Hey I think I desire to seek attention...but I know I can't and I don't know how to...it's wrong to seek too much attention you know...but seriously...sometimes i think I really need it.... I think this sem is horrible...changing of CG...new sem in sch. I really love my CG, but to me something had changed.
This is what happened when u are able to have self-discipline and wake up on time...to be able to cope things urself...to know what is the right thing to be done. I'm taking care of myself because I know that I have to and not because I want to.
Sometimes, I cant be bothered to tell anyone anything...cos everybody is just to busy during the week..including me...and when weekends come... I dont have the urge or cant be bother to tell anybody liao, if not it's jus too personal. Everybody is busy and I dun wana disturb them. i will feel that i'm a nuisance if i do.

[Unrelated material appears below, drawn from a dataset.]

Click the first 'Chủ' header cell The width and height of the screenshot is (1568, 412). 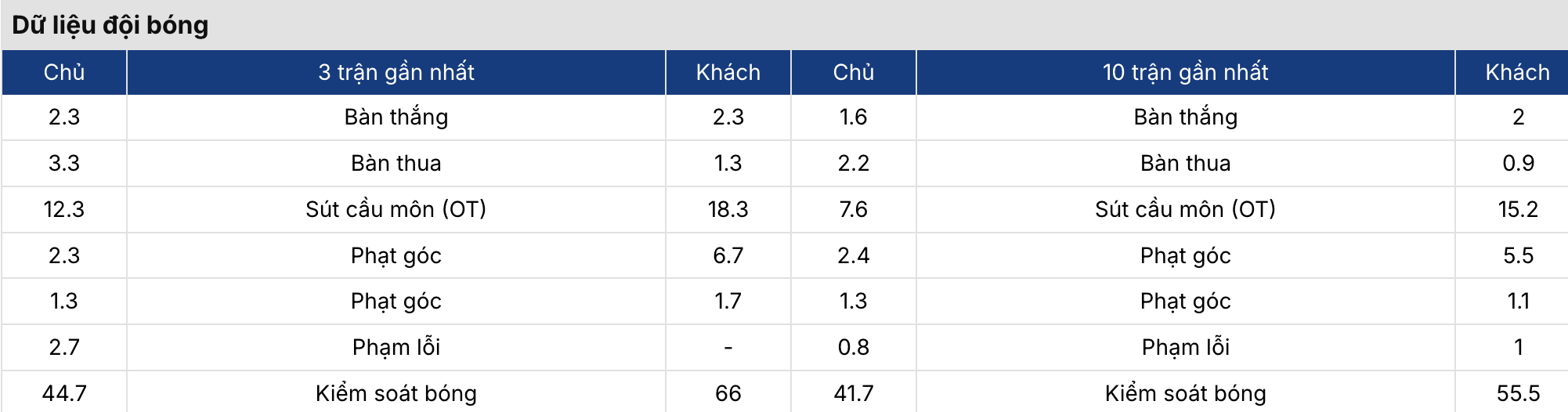pos(64,72)
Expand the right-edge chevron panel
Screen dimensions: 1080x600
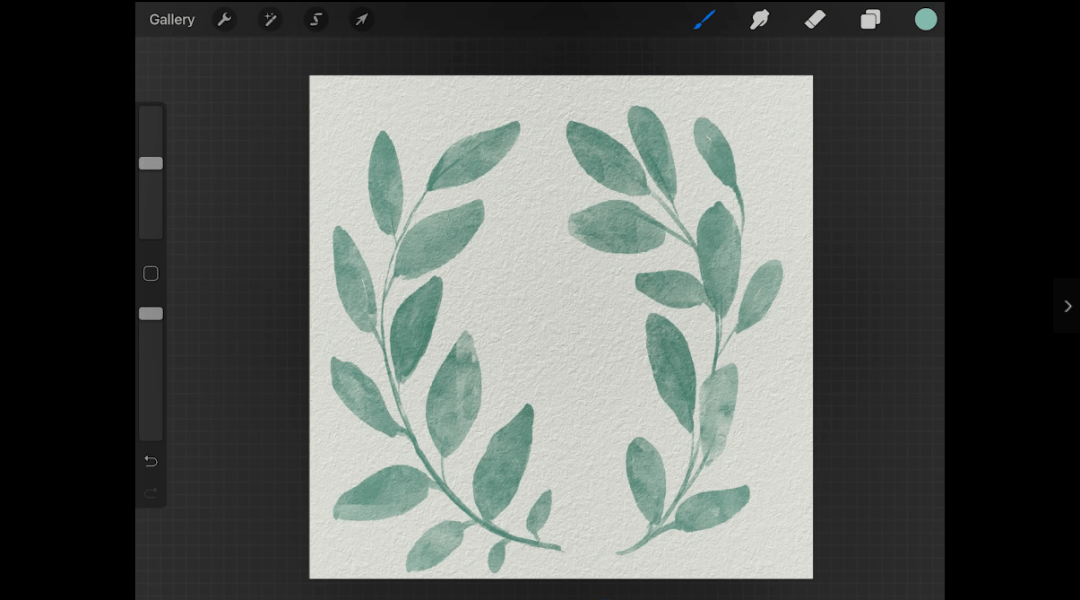(x=1067, y=306)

有时我真的很想要人家疼我。。。可是好像以前疼我的人,现在都不疼我了。。。咳。。。好愚蠢的想法,可是我还是会那么想.
if someone who doesnt really bother about me, just because there's nobody he/she can care for at that time, come and bother about me. And now he/she had found someone he/she wants to care for, no longer bother about me. i will rather that he/she in the 1st place don't even bother about me...haha sound complicated??? I'm seriously irritated.
嗨呀。。。dunno lar。。。这都是一些愚蠢的想法。
anyway, i think i'm the sort of person who can have countless of friends but dun really know how to make close friends. (This is really from my observation) I admit that I'm a boring person =Phaha
3 comments:
you're not boring or irritating okay. and trust me, i understand perfectly how you feel. T_T
(JS project sux)
Silly gal, im sure a not of people care about you.. maybe it is just that the concern which they show is not the kind of concern u wan... Dun dwell on it too much .. turn all the negative feelings into kindness .. Ithelps!!
whahaa actually..i just think they subconciously neglected...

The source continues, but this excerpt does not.